Efforts on standardization have produced ontologies and vocabularies to describe multiple domains. An ontology is an explicit specification of a conceptualization [43] and contains the classes, properties and individuals that characterize a given domain, such as history. In the Semantic Web, the design of ontologies is done using the Web Ontology Language [124] (OWL). OWL consists of several language variants built upon different modalities of Description Logics [8] (DL), a family of formal knowledge representation languages. Such languages allow reasoning, that is, to extract or deduce consequences and new knowledge from the original.
A large number of RDF datasets have been published and interlinked on the Web, using these ontologies and vocabularies and following the Linked Data principles [11]. In the middle of the document-Web and the data-Web, formats and vocabularies for rich structured document markup (such as RDFa [122] or schema.org [91]) are enabling software agents to crawl semantics from web pages, bridging the gap between the Web for humans and the Web for machines. These efforts have evolved the Web into a global data space [46] where data can be queried e.g. using the SPARQL query language (SPARQL Protocol and RDF Query Language) [120]. Although the transition from the document-Web to the database-Web exists in the form of these standards and technologies, the simple idea of the Semantic Web remains largely unrealized [98].
Historical data
Since the introduction of computers in the field, historical research has produced high-quality digital resources [15]. Historical datasets encompass texts, images, statistical tables and objects that contain information about events, people and processes throughout history. Converted or born-digital, historical datasets are now analyzed at big scale and published on the Web. Their temporal perspective makes them valuable resources and interesting objects of study.

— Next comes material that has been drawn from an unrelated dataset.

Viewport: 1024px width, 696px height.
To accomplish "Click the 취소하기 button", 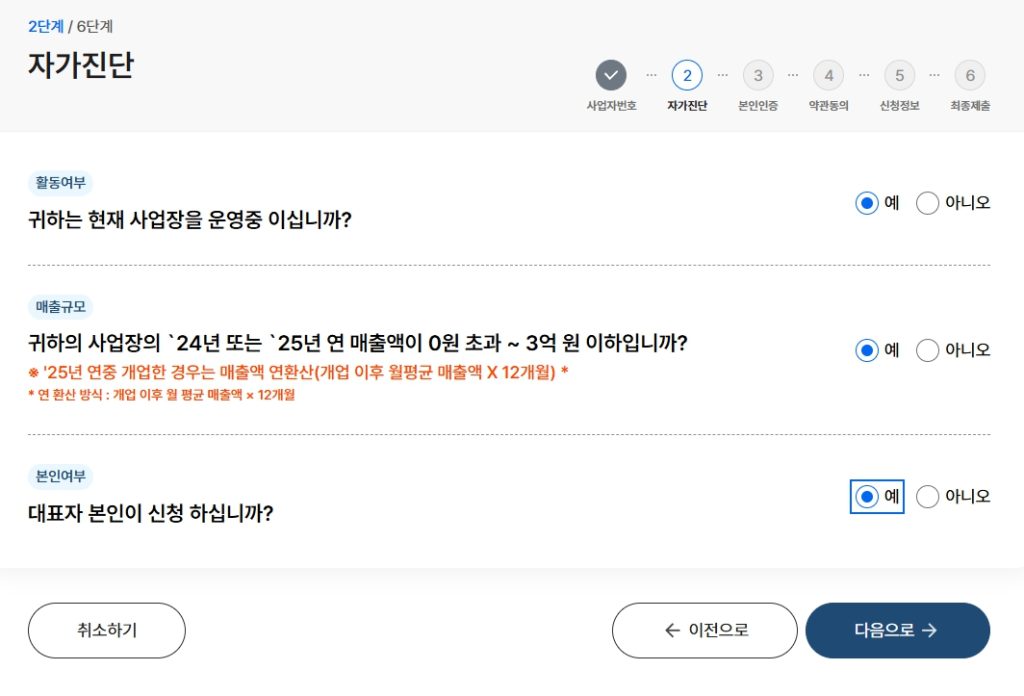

In this section we describe the ecosystem where historical information lives. First we introduce the life cycle of historical information, which is the framework we use to study how historical data is created, enriched, edited, retrieved, analysed, and presented. Then we propose a classification of historical data depending on several factors. Finally, we revisit the traditional open problems of historical data. Some of these problems have found solutions in current Semantic Web developments we present in Section 4.
The life cycle
The main object of study in historical research is historical information, and the multiple ways to create, design, enrich, edit, retrieve, analyse and present historical information with help of information technology. It is important to distinguish historical information from raw data in historical sources. These data are selected, edited, described, reorganized and published in some form, before they become part of the historian’s body of scientific knowledge. We use the life cycle of historical information proposed by Boonstra et al. [15] to study the workflow of historical information in historical research.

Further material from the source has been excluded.